Consigna a ▸ ¿Concuerdan con el fragmento del documento estas afirmaciones? Responde sí o no a cada una y cita textualmente las palabras del fragmento que lo deciden: (i) Henry Miller decía que la mayor parte de la escritura se hace lejos de la máquina de escribir; (ii) quien escribe lleva más de un mes con el cuento; (iii) la comparación del escritor con un caballo de carreras se atribuye a Paul Auster.

Fragmento del documento ▸
--

EL ODIOSO PLACER DE ESCRIBIR

De verdad. Aunque piensen que estos días de playa y sol he estado vagueando, no es verdad. Vale. Apenas si he tecleado una miserable palabra, pero, como decía Henry Miller, la mayor parte de la escritura se hace lejos de la máquina de escribir. O del ordenador, que para el caso, es lo mismo.

 

El caso… el caso es que amo tanto la ficción, me gusta tanto escribir cuentos, relatos, microrrelatos… que, más allá del resultado final de los mismos, el articularlos y darles forma me genera desasosiego, insatisfacción, dudas, nervios, agobios y vacilaciones de todo tipo. Me surgen los fantasmas. Los miedos. Los terrores nocturnos. La ansiedad. Las prisas. Y, sin embargo, necesito escribirlos y sacármelos de encima.

 

Porque, como dice Paul Auster, los escritores somos seres heridos. Por eso creamos otra realidad. Y aquí estoy, desde hace más de una semana, encadenado a un cuento que surgió como una broma, como una amenaza, como una promesa. Y cuanto más escribo, más lejos estoy del final. 

 

Porque me pasa eso que dice Antonio Gala: el escritor, muchas veces, es como un caballo de carreras que ha perdido su jinete y ya no sabe porque está corriendo ni dónde está la meta y, sin embargo, se le exige seguir corriendo aunque no sepa ni hacia dónde ni por qué razón.

--

Datos de entrada ▸
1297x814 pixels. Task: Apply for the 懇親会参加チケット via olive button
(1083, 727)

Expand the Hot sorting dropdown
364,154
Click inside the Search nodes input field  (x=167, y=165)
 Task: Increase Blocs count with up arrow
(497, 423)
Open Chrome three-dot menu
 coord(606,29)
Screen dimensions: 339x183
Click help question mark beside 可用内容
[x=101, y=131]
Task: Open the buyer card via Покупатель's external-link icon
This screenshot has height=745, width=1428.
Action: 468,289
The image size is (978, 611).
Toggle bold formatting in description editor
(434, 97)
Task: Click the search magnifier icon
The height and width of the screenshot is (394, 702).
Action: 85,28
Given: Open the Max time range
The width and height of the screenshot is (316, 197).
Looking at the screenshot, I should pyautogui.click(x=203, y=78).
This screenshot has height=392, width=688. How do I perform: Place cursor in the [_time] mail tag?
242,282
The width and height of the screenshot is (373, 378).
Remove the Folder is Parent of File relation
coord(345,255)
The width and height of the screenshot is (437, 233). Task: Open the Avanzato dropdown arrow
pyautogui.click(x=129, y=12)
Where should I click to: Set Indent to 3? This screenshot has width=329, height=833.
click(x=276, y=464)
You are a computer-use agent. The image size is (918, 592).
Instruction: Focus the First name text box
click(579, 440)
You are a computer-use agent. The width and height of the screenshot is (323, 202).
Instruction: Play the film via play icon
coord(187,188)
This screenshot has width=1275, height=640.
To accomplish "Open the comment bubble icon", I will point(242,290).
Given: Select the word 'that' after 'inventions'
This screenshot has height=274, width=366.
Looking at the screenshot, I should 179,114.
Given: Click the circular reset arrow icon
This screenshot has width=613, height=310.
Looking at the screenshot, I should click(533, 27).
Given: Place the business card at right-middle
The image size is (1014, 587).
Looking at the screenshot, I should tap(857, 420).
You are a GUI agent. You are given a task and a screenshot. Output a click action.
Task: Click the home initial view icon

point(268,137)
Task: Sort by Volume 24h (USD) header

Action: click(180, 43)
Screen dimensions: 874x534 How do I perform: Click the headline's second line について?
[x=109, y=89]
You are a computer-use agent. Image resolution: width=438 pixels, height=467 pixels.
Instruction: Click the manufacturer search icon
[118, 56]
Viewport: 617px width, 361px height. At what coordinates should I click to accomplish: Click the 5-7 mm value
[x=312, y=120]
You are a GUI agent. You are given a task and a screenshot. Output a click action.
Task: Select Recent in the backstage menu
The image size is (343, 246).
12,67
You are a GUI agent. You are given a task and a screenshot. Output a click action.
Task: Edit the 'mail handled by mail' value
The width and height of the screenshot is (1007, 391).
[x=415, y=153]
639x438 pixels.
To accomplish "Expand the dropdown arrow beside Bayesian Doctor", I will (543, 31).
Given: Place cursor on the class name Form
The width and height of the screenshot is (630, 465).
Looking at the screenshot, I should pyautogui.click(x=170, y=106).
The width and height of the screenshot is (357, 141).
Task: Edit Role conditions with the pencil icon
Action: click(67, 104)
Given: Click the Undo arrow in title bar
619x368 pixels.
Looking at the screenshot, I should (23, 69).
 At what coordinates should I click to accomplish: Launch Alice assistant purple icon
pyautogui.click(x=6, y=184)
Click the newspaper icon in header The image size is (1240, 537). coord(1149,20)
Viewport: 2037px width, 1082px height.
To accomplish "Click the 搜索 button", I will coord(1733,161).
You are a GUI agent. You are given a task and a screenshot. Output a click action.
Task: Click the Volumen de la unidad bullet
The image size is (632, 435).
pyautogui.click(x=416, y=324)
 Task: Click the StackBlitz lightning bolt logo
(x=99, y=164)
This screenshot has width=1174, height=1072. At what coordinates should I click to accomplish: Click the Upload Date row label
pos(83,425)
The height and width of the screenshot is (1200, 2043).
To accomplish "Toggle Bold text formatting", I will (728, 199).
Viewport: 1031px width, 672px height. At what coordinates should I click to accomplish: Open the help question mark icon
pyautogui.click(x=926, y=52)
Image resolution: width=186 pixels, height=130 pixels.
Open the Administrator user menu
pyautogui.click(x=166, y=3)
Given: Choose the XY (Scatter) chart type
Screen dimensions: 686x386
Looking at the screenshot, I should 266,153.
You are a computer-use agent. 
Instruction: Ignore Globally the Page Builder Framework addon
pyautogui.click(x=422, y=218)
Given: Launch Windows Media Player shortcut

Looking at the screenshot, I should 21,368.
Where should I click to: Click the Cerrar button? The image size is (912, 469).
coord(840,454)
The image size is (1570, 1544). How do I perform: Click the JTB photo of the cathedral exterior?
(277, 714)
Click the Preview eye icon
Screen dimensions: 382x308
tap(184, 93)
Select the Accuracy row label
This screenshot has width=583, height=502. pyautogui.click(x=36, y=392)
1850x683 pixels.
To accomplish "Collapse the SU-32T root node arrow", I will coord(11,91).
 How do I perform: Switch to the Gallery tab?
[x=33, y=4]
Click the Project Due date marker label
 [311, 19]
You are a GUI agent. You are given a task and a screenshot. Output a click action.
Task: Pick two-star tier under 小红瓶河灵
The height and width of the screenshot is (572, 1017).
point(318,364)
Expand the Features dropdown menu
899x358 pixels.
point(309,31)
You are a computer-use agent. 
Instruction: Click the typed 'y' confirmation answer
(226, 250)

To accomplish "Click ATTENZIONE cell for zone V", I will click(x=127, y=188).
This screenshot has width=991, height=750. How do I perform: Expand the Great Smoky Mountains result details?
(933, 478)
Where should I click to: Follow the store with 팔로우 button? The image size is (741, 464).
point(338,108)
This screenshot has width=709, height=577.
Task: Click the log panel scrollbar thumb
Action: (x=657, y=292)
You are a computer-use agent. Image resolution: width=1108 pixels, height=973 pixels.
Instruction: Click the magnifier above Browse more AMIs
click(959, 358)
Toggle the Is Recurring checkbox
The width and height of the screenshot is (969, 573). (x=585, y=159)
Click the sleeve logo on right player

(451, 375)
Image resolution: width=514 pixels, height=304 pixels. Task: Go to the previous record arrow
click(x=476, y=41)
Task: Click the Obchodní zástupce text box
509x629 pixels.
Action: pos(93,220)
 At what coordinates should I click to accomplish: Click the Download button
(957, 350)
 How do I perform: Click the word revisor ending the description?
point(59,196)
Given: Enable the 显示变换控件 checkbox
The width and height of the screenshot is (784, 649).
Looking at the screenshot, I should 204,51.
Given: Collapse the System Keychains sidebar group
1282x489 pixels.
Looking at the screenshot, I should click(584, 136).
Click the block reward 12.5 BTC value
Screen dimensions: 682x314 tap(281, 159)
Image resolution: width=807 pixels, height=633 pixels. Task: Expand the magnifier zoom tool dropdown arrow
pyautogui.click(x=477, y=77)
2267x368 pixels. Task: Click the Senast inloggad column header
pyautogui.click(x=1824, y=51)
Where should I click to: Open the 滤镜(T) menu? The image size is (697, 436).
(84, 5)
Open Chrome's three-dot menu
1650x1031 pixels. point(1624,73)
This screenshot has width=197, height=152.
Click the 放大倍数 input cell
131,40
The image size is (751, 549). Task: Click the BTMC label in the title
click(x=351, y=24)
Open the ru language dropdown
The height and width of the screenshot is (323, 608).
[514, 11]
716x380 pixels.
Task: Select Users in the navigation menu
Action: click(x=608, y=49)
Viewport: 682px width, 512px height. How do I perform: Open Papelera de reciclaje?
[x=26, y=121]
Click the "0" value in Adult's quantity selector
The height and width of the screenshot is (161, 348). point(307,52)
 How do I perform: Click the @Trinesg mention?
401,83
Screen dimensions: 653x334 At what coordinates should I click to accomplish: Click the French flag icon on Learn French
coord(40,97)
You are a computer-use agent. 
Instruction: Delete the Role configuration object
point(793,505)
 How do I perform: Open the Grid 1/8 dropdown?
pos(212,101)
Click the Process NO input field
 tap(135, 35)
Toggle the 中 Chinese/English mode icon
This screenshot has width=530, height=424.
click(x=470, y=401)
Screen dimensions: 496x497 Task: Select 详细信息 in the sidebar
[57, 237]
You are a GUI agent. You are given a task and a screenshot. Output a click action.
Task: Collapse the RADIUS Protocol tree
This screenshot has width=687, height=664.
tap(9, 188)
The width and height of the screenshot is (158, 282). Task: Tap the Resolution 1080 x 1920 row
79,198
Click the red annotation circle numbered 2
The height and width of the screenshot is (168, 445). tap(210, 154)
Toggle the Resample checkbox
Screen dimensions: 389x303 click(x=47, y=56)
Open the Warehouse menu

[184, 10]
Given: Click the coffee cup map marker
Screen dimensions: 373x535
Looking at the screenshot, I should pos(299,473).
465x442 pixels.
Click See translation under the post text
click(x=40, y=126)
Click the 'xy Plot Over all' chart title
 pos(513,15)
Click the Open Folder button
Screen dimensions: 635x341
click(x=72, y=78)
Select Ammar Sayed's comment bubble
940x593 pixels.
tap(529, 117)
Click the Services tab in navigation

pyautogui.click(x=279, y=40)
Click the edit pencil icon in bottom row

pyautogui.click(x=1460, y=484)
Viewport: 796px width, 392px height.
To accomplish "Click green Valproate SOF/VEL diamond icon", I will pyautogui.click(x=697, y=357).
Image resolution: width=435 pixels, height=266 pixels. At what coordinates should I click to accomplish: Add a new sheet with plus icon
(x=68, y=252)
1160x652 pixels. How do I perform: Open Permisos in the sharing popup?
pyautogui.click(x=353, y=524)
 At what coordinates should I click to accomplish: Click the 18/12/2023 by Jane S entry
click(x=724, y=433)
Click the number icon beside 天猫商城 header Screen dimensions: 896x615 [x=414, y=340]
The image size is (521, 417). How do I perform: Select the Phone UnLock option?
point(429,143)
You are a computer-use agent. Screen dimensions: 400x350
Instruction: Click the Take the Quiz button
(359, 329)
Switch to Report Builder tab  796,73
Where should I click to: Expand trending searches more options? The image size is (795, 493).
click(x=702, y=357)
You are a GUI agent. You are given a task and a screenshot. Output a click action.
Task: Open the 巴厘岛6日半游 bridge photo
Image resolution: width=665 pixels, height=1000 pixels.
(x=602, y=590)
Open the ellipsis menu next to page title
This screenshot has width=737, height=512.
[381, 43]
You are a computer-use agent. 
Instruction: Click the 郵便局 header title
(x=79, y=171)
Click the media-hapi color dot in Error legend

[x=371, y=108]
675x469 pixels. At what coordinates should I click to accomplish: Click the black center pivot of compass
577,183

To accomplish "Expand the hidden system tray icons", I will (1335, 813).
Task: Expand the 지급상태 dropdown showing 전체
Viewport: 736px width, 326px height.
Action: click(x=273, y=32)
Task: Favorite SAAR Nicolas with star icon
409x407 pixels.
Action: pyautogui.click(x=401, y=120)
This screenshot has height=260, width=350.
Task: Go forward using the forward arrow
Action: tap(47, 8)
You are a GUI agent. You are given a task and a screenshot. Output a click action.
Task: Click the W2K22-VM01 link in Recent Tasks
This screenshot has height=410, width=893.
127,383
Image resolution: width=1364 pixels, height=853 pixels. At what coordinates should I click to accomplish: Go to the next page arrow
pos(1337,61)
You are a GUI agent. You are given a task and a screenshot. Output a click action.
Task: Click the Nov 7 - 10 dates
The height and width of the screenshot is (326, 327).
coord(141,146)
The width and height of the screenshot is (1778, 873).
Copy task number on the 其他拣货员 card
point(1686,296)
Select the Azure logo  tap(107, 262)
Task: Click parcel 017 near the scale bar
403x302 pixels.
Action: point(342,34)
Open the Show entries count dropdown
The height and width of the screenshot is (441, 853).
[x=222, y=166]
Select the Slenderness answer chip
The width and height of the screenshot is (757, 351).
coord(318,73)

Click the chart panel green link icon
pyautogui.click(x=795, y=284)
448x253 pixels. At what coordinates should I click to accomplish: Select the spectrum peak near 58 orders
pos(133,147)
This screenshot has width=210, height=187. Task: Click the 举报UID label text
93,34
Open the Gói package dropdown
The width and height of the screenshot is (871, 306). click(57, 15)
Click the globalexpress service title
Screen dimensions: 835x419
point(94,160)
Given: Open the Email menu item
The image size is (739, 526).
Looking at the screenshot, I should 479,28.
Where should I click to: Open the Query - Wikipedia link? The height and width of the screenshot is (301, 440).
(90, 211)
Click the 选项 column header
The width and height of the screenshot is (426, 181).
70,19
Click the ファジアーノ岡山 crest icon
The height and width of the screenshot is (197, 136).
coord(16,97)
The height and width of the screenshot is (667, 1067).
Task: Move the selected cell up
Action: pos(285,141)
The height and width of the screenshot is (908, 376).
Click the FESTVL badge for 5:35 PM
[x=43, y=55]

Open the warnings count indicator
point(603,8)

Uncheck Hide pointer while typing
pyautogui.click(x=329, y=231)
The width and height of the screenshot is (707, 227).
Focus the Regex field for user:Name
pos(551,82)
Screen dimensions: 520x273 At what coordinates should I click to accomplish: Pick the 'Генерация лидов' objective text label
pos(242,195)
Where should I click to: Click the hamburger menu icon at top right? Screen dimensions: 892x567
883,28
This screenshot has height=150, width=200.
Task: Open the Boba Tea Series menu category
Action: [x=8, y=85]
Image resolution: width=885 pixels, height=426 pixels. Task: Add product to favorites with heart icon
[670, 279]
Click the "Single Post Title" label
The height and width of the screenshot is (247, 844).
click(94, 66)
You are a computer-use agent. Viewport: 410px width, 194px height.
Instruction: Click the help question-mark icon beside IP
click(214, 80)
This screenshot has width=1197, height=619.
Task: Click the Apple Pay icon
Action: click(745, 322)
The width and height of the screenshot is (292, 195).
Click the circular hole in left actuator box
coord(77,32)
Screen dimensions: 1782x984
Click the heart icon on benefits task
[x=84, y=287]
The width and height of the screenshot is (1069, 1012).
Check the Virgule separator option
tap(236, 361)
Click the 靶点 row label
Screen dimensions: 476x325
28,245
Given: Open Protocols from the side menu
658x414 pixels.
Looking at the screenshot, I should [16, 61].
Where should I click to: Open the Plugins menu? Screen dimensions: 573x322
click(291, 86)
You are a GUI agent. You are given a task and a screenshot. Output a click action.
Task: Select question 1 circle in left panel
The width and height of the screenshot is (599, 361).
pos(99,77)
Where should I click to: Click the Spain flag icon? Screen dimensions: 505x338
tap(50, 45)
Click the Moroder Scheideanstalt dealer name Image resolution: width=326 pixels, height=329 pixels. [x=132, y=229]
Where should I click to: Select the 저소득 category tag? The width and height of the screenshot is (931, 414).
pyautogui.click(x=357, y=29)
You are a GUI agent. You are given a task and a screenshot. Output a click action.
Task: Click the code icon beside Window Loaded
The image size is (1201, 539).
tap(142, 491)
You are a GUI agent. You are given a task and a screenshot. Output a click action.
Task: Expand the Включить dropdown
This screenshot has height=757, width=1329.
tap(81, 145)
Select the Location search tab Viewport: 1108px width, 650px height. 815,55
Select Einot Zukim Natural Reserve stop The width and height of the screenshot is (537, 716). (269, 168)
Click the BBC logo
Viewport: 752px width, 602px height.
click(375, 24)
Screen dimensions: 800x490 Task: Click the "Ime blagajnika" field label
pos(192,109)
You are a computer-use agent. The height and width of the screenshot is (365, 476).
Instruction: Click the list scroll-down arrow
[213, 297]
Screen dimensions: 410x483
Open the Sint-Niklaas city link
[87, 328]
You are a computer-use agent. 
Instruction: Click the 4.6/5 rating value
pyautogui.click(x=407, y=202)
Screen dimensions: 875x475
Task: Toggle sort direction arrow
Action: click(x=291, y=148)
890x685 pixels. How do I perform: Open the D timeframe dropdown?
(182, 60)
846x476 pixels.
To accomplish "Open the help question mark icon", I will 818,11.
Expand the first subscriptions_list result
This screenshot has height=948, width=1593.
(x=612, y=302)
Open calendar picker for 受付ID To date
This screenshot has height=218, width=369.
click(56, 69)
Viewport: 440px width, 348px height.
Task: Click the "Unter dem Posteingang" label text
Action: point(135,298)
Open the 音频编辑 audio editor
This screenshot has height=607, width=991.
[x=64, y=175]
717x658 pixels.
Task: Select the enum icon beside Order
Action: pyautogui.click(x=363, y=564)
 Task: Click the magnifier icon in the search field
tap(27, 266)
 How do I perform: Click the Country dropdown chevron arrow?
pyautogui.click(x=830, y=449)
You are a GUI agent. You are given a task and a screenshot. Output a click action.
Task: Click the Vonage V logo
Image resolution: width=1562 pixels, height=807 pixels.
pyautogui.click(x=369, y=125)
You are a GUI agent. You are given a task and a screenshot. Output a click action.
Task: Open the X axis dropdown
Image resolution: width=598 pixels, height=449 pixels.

--

Consigna b ▸ Reescala las coordenadas en el tramo de los registros que va desde la línea que contiene "The width and height of the screenshot is (437, 233)." hasta la línea que contiene "coord(187,188)", ambas incluidas. Escribe de nuevo todas esas líneas, y solo esas, multiplicando cada coordenada por 0,8 y redondeando a enteros con las mitades hacia arriba.

Respuesta a ▸
(i) Sí: "como decía Henry Miller, la mayor parte de la escritura se hace lejos de la máquina de escribir".
(ii) No: "desde hace más de una semana, encadenado a un cuento".
(iii) No: "Porque me pasa eso que dice Antonio Gala: el escritor, muchas veces, es como un caballo de carreras".

Respuesta b ▸
The width and height of the screenshot is (437, 233). Task: Open the Avanzato dropdown arrow
pyautogui.click(x=103, y=10)
Where should I click to: Set Indent to 3? This screenshot has width=329, height=833.
click(x=221, y=371)
You are a computer-use agent. The image size is (918, 592).
Instruction: Focus the First name text box
click(463, 352)
You are a computer-use agent. The width and height of the screenshot is (323, 202).
Instruction: Play the film via play icon
coord(150,150)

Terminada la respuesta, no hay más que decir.